◆ **DATA**:
- - - - -

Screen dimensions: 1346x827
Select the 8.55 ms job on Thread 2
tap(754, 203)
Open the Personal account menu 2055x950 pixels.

- - - - -

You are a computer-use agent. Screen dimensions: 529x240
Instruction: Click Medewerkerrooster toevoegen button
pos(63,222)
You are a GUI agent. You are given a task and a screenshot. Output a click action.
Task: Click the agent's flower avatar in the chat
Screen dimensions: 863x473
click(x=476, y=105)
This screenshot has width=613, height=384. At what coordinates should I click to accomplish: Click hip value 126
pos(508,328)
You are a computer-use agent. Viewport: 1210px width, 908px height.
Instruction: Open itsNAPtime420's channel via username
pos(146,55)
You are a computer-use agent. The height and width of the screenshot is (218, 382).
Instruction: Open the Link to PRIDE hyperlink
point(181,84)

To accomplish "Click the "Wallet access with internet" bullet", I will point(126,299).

- - - - -

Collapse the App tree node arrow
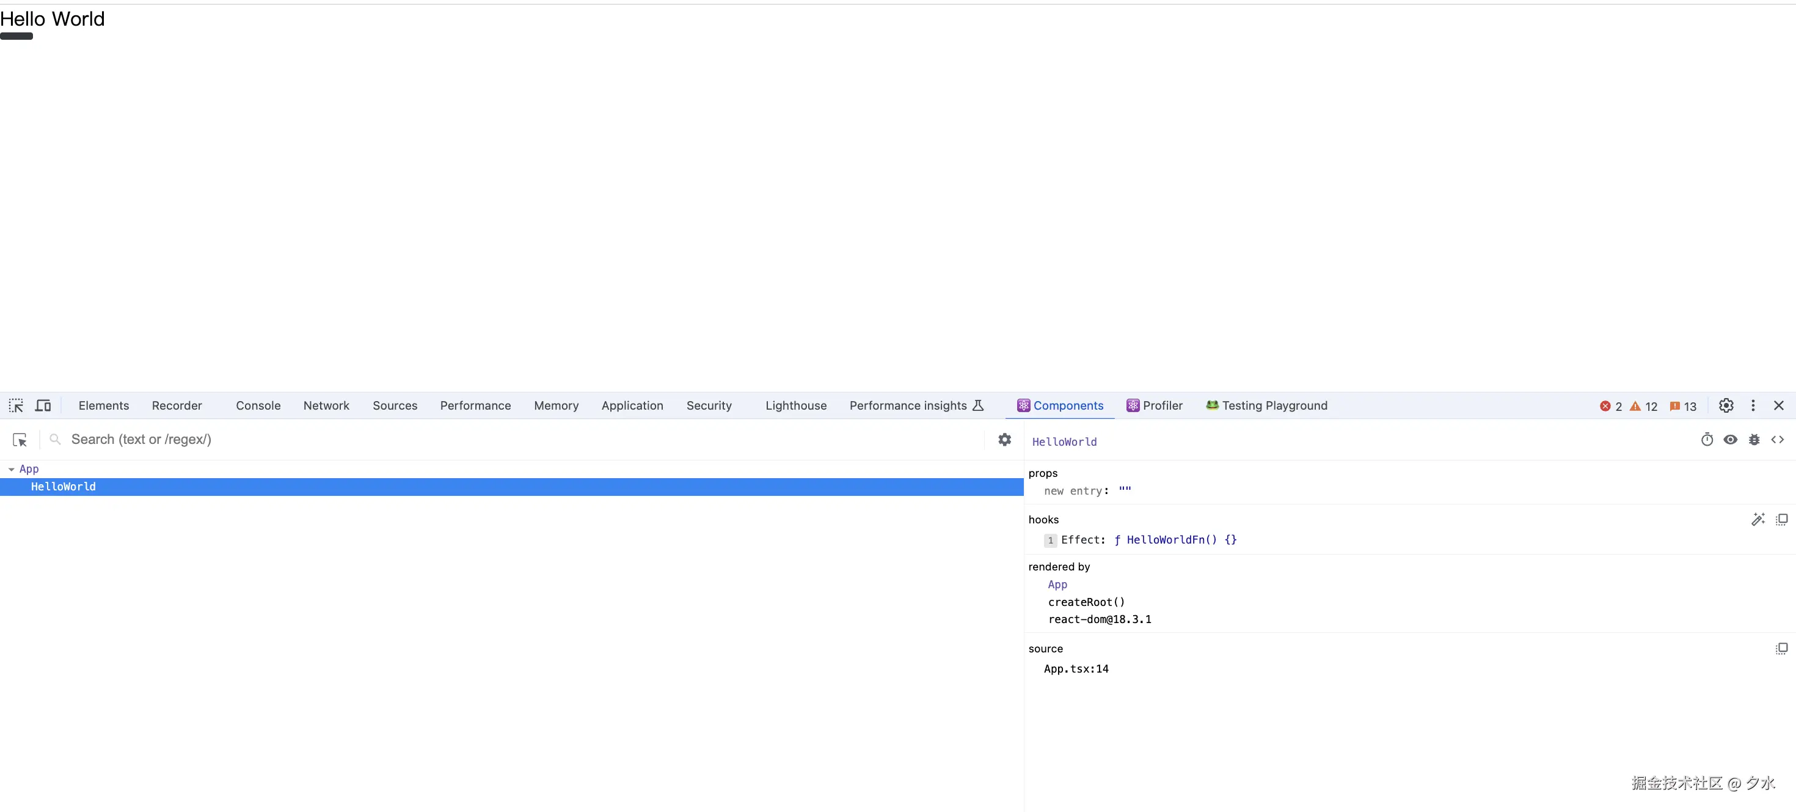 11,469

- - - - -

Return each line of the items above that contains the word "screenshot". Case must match.

◆ **COMPLETE OUTPUT**:
You are a GUI agent. You are given a task and a screenshot. Output a click action.
This screenshot has width=613, height=384. At what coordinates should I click to accomplish: Click hip value 126
You are a computer-use agent. The height and width of the screenshot is (218, 382).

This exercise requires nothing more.